- Northfield Township, Minnesota Location within the state of Minnesota Northfield Township, Minnesota Northfield Township, Minnesota (the United States)
- Coordinates: 44°24′54″N 93°5′25″W﻿ / ﻿44.41500°N 93.09028°W
- Country: United States
- State: Minnesota
- County: Rice

Area
- • Total: 38.9 sq mi (100.8 km^{2})
- • Land: 38.9 sq mi (100.8 km^{2})
- • Water: 0 sq mi (0.0 km^{2})
- Elevation: 1,020 ft (310 m)

Population (2000)
- • Total: 780
- • Density: 20/sq mi (7.7/km^{2})
- Time zone: UTC-6 (Central (CST))
- • Summer (DST): UTC-5 (CDT)
- ZIP code: 55057
- Area code: 507
- FIPS code: 27-46942
- GNIS feature ID: 0665155
- Website: https://northfieldtwp.org/

= Northfield Township, Rice County, Minnesota =

Northfield Township is a township in Rice County, Minnesota, United States. The population was 780 at the 2000 census.

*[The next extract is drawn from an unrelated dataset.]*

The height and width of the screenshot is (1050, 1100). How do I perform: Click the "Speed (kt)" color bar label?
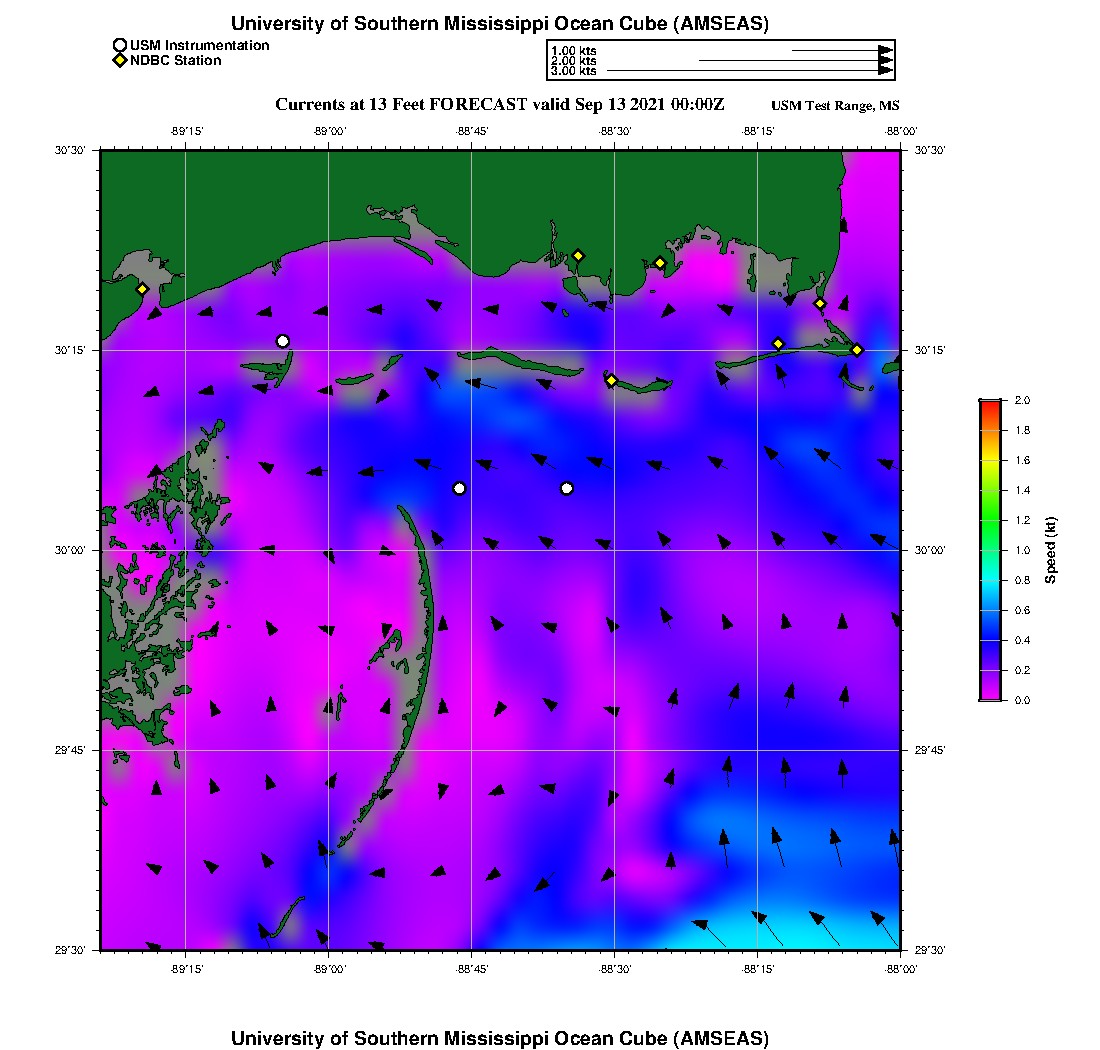click(x=1051, y=551)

Northfield Township was organized in 1858, and named for John W. North.

==Geography==
According to the United States Census Bureau, the township has a total area of 38.9 square miles (100.8 km^{2}), all land.

==Demographics==
As of the census of 2000, there were 780 people, 257 households, and 219 families residing in the township. The population density was 20.0 people per square mile (7.7/km^{2}). There were 264 housing units at an average density of 6.8/sq mi (2.6/km^{2}). The racial makeup of the township was 98.59% White, 0.26% Native American, 0.51% Asian, 0.38% from other races, and 0.26% from two or more races. Hispanic or Latino of any race were 0.90% of the population.

There were 257 households, out of which 43.2% had children under the age of 18 living with them, 78.6% were married couples living together, 2.3% had a female householder with no husband present, and 14.4% were non-families. 9.3% of all households were made up of individuals, and 4.7% had someone living alone who was 65 years of age or older. The average household size was 3.04 and the average family size was 3.25.

In the township the population was spread out, with 30.3% under the age of 18, 7.4% from 18 to 24, 26.7% from 25 to 44, 26.0% from 45 to 64, and 9.6% who were 65 years of age or older. The median age was 38 years. For every 100 females, there were 97.0 males. For every 100 females age 18 and over, there were 97.8 males.

The median income for a household in the township was $62,500, and the median income for a family was $66,042. Males had a median income of $43,375 versus $30,536 for females. The per capita income for the township was $23,650. About 0.9% of families and 2.5% of the population were below the poverty line, including 1.6% of those under age 18 and 12.1% of those age 65 or over.